'
De manier waarop het binnenste van de aarde werkt heeft een grote invloed op vulkanisme en aardbevingen. Dit komt vooral omdat de korst is verdeeld in verschillende aardplaten, deze aardplaten drijven op het binnenste van de aarde.
Als je goed op de kaart kijkt zie je dat er vooral vulkanen en aardbevingen voorkomen bij plaatgrenzen!
Er zijn twee soorten platen. Je hebt de oceanische korst (daar is zee), deze is gemaakt van basalt. Je hebt ook de continentale korst (daar is land) en deze is gemaakt van graniet. Basalt is een stuk zwaarder dan graniet. Dit zorgt ervoor dat als deze twee platen elkaar door beweging in platentektoniek tegenkomen zal de oceanische plaat altijd onder de continentale plaat schuiven. Dit noem je subductie.
Op dit plaatje zie je subductie, je ziet dat de oceanische plaat onder de continentale plaat duikt. Je ziet ook een dieper punt ontstaan, dit noemen we een trog.
Kijk dit filmpje over de Marianentrog, het diepste punt op aarde! https://www.youtube.com/watch?v=qrJ25WciKdY
Alle platen op de aarde bewegen. Er zijn drie verschillende soorten bewegingen.
1. De convergente plaatbeweging, bij deze beweging bewegen de platen naar elkaar toe, ze botsen dus recht tegen elkaar aan. Er kunnen dan twee dingen gebeuren:
- Er kan subductie ontstaan, dit komt doordat de oceanische plaat (basalt) zwaarder is dan de continentale plaat (graniet). Bij de subductie zal de oceanische plaat onder de continentale plaat duiken.
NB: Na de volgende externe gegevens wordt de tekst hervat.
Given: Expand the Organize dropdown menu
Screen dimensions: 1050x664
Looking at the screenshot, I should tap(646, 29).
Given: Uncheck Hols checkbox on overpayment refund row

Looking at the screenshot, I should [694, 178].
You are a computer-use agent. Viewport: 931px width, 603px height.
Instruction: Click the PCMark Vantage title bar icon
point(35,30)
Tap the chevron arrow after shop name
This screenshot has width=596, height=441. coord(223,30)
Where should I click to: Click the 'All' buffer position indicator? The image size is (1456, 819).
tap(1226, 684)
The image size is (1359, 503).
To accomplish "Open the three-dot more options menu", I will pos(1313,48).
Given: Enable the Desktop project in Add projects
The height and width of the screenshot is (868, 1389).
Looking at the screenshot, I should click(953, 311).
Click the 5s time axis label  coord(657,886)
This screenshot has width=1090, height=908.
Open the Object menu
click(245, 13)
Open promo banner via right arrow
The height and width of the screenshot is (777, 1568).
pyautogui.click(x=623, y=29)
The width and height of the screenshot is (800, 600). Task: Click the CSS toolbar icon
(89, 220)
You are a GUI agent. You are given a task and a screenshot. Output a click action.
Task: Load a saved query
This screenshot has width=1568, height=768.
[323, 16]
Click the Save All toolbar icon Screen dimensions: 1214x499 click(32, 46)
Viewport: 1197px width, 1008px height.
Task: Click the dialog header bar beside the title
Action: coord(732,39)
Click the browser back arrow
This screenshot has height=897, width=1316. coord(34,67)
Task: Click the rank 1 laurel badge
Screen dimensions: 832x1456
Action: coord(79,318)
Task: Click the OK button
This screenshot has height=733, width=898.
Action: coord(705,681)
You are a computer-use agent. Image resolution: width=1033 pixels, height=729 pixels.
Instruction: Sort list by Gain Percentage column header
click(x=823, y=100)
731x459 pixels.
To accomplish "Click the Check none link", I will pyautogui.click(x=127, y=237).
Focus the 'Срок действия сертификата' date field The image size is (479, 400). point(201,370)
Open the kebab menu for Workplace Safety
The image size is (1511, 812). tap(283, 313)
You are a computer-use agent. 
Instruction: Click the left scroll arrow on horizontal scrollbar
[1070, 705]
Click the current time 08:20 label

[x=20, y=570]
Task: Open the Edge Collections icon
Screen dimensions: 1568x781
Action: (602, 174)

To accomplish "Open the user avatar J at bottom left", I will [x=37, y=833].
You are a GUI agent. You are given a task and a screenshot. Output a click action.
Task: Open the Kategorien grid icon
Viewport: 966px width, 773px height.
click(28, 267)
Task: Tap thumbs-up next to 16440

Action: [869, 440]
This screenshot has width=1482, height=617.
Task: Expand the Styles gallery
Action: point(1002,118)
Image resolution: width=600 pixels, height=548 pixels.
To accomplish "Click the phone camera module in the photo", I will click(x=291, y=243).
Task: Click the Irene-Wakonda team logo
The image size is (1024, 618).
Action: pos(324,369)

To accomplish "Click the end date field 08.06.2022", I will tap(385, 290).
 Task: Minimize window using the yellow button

- Er kan ook een gebergte vormen. De platen botsen tegen elkaar aan en het gesteente moet ergens heen, dat is dus omhoog en langzaam maar zeker zal dat steeds een beetje hoger gaan en er ontaan bergen.
2. De divergente plaatbeweging, bij deze plaatbeweging bewegen de platen van elkaar af. Je kunt dit het beste zien bij een mid-oceanische rug. De platen bewegen uit elkaar en er komt dus magma omhoog uit de kier die ontstaat. Waar dit omhoog komt ontstaat die mid-oceanische rug. Vaak is er ook veel vulkanische actie te vinden.
3 De transforme plaatbeweging, hierbij bewegen de platen langs elkaar. Bij het langs elkaar bewegen komen die platen vaak aan elkaar vast te zitten, wanneer de platen dan weer los schieten ontstaat er een aardbeving. Er zijn dus redelijk vaak aardbevingen te vinden bij een transforme plaatbeweging.